Sam Amidon
All Is Well
Bedroom Community, 2008
9
disco recomendado
Tras debutar el pasado año con el justamente inadvertido ‘But This Chicken Proved Falsehearted’ (Plug Research, 2007), el neoyorkino Sam Amidon da un salto cualitativo gigantesco gracias a su segundo álbum pop (quedan atrás experimentos varios con las grabaciones de campo y la música tradicional en estado puro). Y es que, a un acertadísimo paquete de reinterpretaciones de temas de folk ancestral, hay que unir el ejemplar trabajo en los arreglos de Nico Muhly y de Valgeir Sigurðsson en la mezcla (Bonnie 'Prince' Billy, Björk o múm dan fe de ello). Si a esto sumamos las colaboraciones de Eyvind Kang, Aaron Siegel y el que faltaba, Ben Frost, tenemos la casa Bedroom Community y sus Greenhouse Studios al completo.

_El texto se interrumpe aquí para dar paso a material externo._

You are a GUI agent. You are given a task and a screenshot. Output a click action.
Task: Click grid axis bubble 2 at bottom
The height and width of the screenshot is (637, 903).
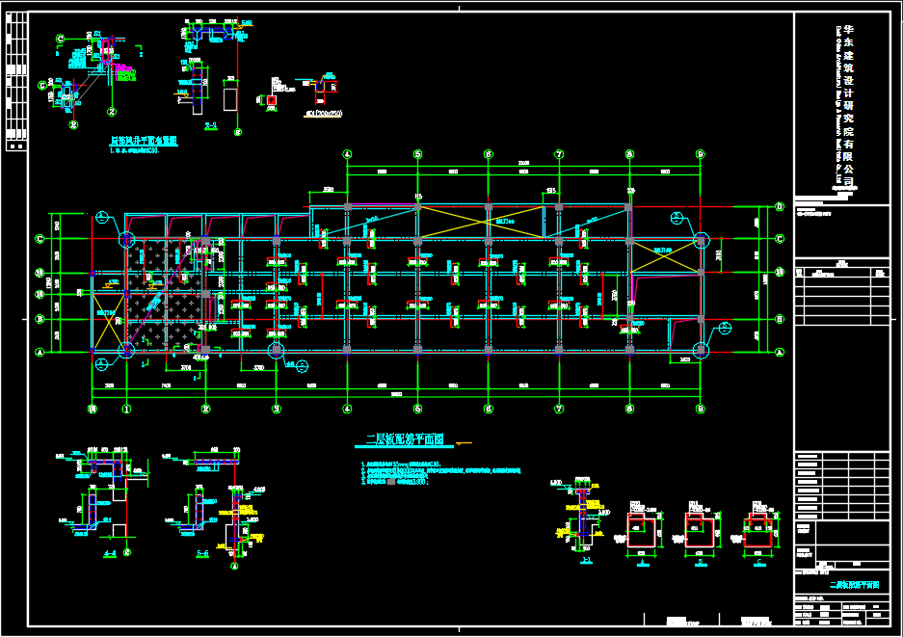(205, 409)
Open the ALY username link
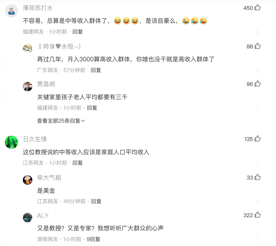The image size is (276, 246). click(43, 215)
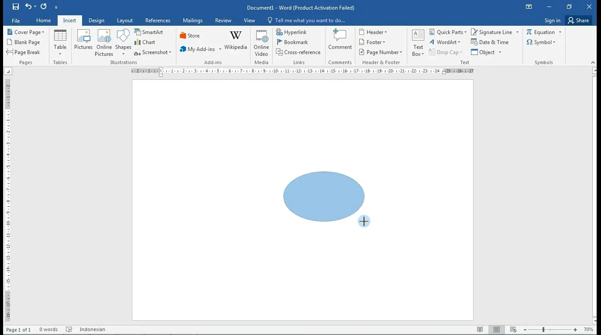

Beneficiado por una producción que no suena en ningún momento artificiosa o efectista (lo que sí lastraba el debut de Sigurðsson, ‘Ekvílibríum’), ‘All is Well’ sabe sacar provecho a todas las virtudes del estudio para ponerlas al servicio de una decena de canciones magistralmente actualizadas; a tenor de los originales a los que servidor ha tenido acceso.
Sam deja claro desde el primer corte (el leve balanceo de ‘Sugar Baby’, blues acústico y reposado) que tiene un arma poderosa en sus manos: una voz natural, agradable y matizada, nada forzada y que ¡oh, milagro!, pese a tener algo de todos ellos, no recuerda sospechosamente al Nick Drake, Jeff Buckley o Will Odham de turno. La tensión ascendente de ‘Little Johnny Brown’ da paso a una de las canciones del año: ‘Saro’. Devastadora en fondo y forma (y muy adictiva, por cierto), pasa a ser candidata número uno para intentar dignificar (sin éxito posible) el próximo bodrio de Isabel Coixet detrás de la cámara. Y así continúa el de Vermont, rescatando standards del folk, el gospel y el bluegrass, quedándose en los primeros ’70, cuando Gram Parsons redefinió el country (‘Little Satchel’) o revistiéndolos de electrónica (‘Fall On My Knees’). Con unos suntuosos arreglos de cuerda y viento, se maneja en los cortes más barrocos y dinámicos (‘Wild Bill Jones’ y ‘Prodigal Son’) o en los más oscuros y comatosos (‘O Death’ y la titular ‘All Is Well’). Altamente recomendable.